From 2134bb1e83dca82e679b2b8269182de0f975e945 Mon Sep 17 00:00:00 2001
From: Carlo Lucibello <carlo.lucibello@gmail.com>
Date: Tue, 22 Oct 2024 07:50:05 +0200
Subject: [PATCH] news

---
 NEWS.md                             | 8 ++++++++
 docs/src/guide/models/recurrence.md | 6 ++----
 docs/src/reference/models/layers.md | 2 --
 src/layers/show.jl                  | 2 +-
 4 files changed, 11 insertions(+), 7 deletions(-)

diff --git a/NEWS.md b/NEWS.md
index 654ae70c07..28b5856a24 100644
--- a/NEWS.md
+++ b/NEWS.md
@@ -2,6 +2,14 @@
 
 See also [github's page](https://github.com/FluxML/Flux.jl/releases) for a complete list of PRs merged before each release.
 
+## v0.15.0 
+* Recurrent layers have undergone a complete redesign in [PR 2500](https://github.com/FluxML/Flux.jl/pull/2500).
+* `RNN`, `LSTM`, and `GRU` no longer store the hidden state internally.
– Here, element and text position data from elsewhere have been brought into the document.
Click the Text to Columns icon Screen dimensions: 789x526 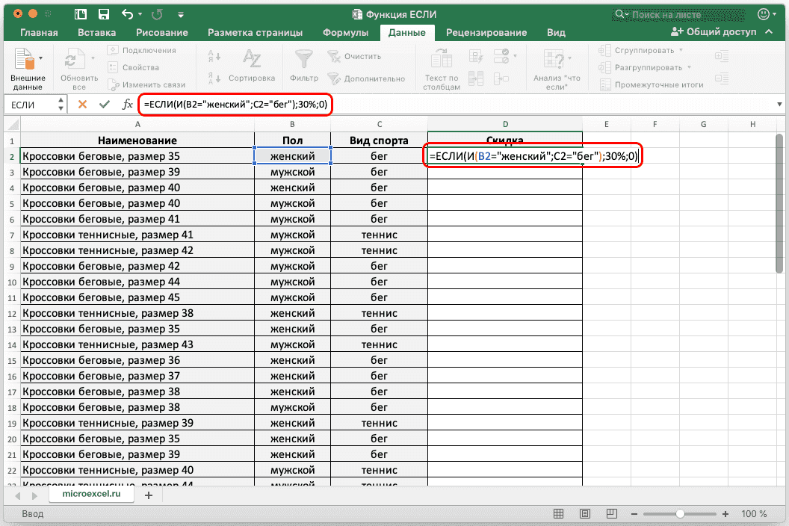tap(442, 61)
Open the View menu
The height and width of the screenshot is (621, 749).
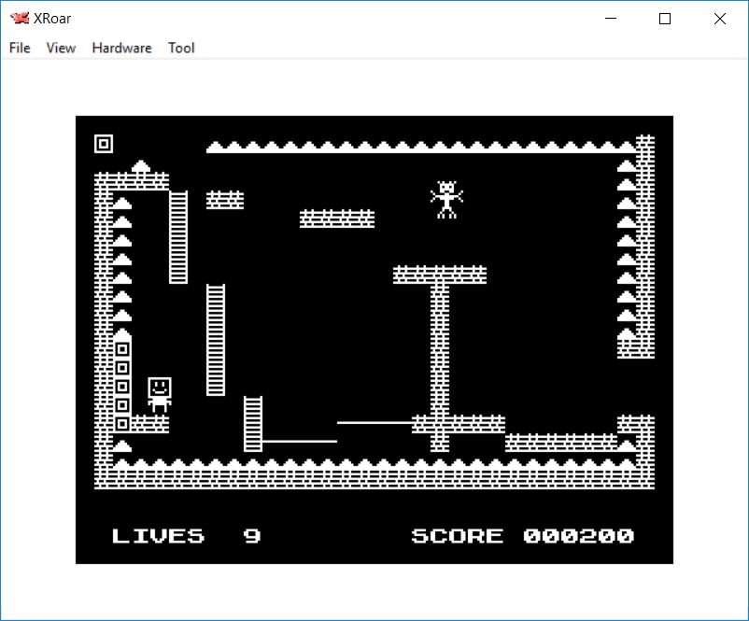point(61,48)
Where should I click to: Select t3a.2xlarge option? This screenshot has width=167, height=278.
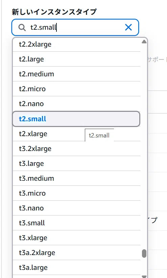point(76,253)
Instead, they now take the previous state as input and return the updated state as output.
+* These layers (`RNN`, `LSTM`, `GRU`) now process entire sequences at once, rather than one element at a time.
+* The `Recur` wrapper has been deprecated and removed.
+* The `reset!` function has also been removed; state management is now entirely up to the user.
+* `RNNCell`, `LSTMCell`, and `GRUCell` are now exported and provide functionality for single time-step processing.
+
 ## v0.14.22
 * Data movement between devices is now provided by [MLDataDevices.jl](https://github.com/LuxDL/MLDataDevices.jl).
 
diff --git a/docs/src/guide/models/recurrence.md b/docs/src/guide/models/recurrence.md
index 7827062f22..7acaec8edb 100644
--- a/docs/src/guide/models/recurrence.md
+++ b/docs/src/guide/models/recurrence.md
@@ -169,14 +169,13 @@ X = [seq_1, seq_2]
 Y = [y1, y2]
 data = zip(X,Y)
 
-Flux.reset!(m)
 [m(x) for x in seq_init]
 
 opt = Flux.setup(Adam(1e-3), m)
 Flux.train!(loss, m, data, opt)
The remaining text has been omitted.